Giengen Kinderfest Hürben: ein märchenhafter Umzug

Giengen / Marc Hosinner 18.06.2018
Bei prächtigem Wetter ziehen in Hürben Prinzessinnen und Zwerge durch die Straßen. Oberbürgermeister Dieter Henle hatte ein Heimspiel.

Es war einmal: So fangen Märchen an, und weil auch das Motto des Hürbener Kinderfests in diesem Jahr so lautete, war es kein Wunder, dass prachtvoll gekleidete Prinzessinnen oder mit Kettenhemd ausgerüstete Ritter am Samstag die Straßen säumten.

Es war etwa 50 Kindern ein kleiner, aber umso feiner Festzug, dessen Protagonisten – die Jungs und Mädels von Schule und Kindergarten – man als Besucher am Samstagmittag zuwinken konnte. Den Hürbenern war es wie den Giengenern vergönnt, bei bestem Wetter das traditionelle Kinderfest zu begehen.

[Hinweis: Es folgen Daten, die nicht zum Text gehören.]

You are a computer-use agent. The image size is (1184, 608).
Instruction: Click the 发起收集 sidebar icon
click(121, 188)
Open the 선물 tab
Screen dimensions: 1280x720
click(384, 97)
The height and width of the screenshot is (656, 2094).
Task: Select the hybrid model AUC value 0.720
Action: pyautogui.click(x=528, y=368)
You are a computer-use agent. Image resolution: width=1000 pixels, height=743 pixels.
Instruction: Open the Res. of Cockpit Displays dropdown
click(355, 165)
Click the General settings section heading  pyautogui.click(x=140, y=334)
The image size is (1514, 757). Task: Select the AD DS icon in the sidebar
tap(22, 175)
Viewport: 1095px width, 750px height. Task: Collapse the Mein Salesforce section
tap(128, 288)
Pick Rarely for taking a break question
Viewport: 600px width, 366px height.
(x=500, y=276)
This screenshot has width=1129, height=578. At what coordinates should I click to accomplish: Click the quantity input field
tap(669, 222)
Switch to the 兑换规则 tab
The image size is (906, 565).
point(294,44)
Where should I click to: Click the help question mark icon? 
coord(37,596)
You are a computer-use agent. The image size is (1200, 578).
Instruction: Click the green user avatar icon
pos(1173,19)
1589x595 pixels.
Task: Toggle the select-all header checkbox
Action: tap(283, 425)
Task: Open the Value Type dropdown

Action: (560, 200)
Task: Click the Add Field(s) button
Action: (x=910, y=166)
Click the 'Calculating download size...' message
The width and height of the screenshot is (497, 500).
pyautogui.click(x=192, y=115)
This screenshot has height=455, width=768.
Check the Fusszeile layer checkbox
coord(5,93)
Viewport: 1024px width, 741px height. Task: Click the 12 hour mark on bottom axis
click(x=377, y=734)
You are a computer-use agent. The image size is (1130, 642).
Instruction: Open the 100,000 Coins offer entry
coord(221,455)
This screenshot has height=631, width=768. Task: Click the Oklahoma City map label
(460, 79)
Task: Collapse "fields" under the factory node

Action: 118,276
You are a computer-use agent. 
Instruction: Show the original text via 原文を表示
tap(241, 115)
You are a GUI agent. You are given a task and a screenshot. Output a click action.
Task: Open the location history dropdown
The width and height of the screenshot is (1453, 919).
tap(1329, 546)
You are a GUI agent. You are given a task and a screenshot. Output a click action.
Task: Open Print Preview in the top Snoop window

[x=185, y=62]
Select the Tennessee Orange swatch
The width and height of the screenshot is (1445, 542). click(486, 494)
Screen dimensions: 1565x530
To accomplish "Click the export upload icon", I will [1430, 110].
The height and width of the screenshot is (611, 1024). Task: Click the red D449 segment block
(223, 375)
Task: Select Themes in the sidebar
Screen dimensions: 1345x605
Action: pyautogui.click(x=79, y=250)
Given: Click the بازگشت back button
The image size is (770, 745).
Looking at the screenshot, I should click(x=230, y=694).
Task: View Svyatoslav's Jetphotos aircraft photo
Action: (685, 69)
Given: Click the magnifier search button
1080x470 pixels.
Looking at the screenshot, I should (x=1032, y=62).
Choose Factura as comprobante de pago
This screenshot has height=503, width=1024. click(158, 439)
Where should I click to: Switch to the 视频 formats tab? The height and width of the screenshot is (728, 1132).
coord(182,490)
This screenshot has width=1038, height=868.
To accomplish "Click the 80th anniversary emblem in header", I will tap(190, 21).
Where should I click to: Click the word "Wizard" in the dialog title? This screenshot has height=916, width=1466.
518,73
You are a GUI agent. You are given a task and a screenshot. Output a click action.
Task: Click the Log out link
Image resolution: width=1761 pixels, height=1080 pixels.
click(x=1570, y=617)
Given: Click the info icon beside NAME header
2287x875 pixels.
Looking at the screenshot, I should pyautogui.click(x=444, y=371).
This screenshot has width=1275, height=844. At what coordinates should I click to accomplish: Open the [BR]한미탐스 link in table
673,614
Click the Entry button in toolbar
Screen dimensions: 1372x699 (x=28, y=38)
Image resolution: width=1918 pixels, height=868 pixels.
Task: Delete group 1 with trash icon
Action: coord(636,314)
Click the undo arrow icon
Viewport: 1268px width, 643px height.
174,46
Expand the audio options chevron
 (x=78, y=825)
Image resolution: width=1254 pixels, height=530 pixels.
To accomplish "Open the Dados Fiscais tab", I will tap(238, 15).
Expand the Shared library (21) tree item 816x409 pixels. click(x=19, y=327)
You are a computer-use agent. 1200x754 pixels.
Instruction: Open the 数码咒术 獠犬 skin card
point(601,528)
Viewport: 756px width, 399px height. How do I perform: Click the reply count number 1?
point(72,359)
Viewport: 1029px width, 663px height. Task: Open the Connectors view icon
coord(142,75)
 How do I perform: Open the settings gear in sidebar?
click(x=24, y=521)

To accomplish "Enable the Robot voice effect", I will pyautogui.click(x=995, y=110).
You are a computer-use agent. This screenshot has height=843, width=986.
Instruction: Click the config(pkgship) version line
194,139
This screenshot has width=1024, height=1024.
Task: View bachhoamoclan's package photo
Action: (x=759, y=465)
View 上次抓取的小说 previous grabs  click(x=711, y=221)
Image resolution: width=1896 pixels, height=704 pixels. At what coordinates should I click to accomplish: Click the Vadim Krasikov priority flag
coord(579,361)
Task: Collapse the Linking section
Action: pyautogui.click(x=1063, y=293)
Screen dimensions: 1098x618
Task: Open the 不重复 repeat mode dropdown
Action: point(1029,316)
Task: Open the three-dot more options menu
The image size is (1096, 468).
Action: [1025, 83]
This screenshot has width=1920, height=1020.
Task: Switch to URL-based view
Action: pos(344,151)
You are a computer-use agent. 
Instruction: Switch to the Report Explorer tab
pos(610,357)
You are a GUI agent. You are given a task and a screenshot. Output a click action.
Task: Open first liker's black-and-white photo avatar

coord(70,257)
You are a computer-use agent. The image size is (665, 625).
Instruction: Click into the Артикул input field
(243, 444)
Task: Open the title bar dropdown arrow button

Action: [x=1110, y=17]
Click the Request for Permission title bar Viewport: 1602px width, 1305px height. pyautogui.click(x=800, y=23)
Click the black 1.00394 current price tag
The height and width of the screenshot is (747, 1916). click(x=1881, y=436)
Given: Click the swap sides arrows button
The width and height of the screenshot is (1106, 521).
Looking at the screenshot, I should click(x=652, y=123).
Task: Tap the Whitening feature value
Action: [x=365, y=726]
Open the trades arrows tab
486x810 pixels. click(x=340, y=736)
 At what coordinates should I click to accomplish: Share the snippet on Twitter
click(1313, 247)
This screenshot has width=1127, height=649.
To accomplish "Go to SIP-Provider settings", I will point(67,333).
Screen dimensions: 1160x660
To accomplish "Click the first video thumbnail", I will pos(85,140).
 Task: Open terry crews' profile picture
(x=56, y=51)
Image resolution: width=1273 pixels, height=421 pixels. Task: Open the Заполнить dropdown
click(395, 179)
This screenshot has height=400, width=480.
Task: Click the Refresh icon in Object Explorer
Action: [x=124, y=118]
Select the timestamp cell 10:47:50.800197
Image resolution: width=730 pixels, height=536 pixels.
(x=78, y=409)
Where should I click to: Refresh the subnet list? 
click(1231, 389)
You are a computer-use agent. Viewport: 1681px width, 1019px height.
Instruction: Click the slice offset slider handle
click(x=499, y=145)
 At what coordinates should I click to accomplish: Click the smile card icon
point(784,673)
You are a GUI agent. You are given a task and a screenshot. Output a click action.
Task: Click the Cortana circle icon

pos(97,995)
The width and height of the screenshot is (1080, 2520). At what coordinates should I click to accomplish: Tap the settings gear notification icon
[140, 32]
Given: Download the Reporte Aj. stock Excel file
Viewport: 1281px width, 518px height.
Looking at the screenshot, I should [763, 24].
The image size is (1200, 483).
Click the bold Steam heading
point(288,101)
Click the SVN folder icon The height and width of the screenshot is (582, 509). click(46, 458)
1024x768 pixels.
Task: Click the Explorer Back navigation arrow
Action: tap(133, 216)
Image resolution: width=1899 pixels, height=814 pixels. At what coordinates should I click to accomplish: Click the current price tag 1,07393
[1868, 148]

Los ging's allerdings schon am Freitagabend mit dem Entzünden des Höhenfeuers durch die Viertklässler. Nicht nur für die Kinder ist das etwas Besonderes, sondern auch für den Oberbürgermeister, der bei seiner Kinderfest-Premiere als Neu-Hürbener ein Heimspiel hatte.

„Ich bin genauso aufgeregt wie ihr“, gestand das Stadtoberhaupt. Seitens der Stadt wolle man alles dafür tun, dass die Dorfgemeinschaft weiter vorankomme. „Wenn alle Vereine und Organisationen mitmachen, wird das klappen“, so der OB in seiner angenehm kurzen Ansprache, der sich nicht nur über eine Polonaise, sondern auch über das Theaterstück „Die gestiefelte Katze“ der Grundschule freuen konnte. Natürlich durfte auch das Preistanzen nicht fehlen. Die Hürbener Kinder sind da übrigens besser dran als die Kinder in der Stadt: Im Teilort bekommen alle ein Geschenk.

So ließ es sich fröhlich feiern. Wann Schluss war, lässt sich schwer sagen. Im Märchen geht das bekanntlich so (oder so ähnlich): Und wenn sie nicht gestorben sind..., dann feiern sie noch heute.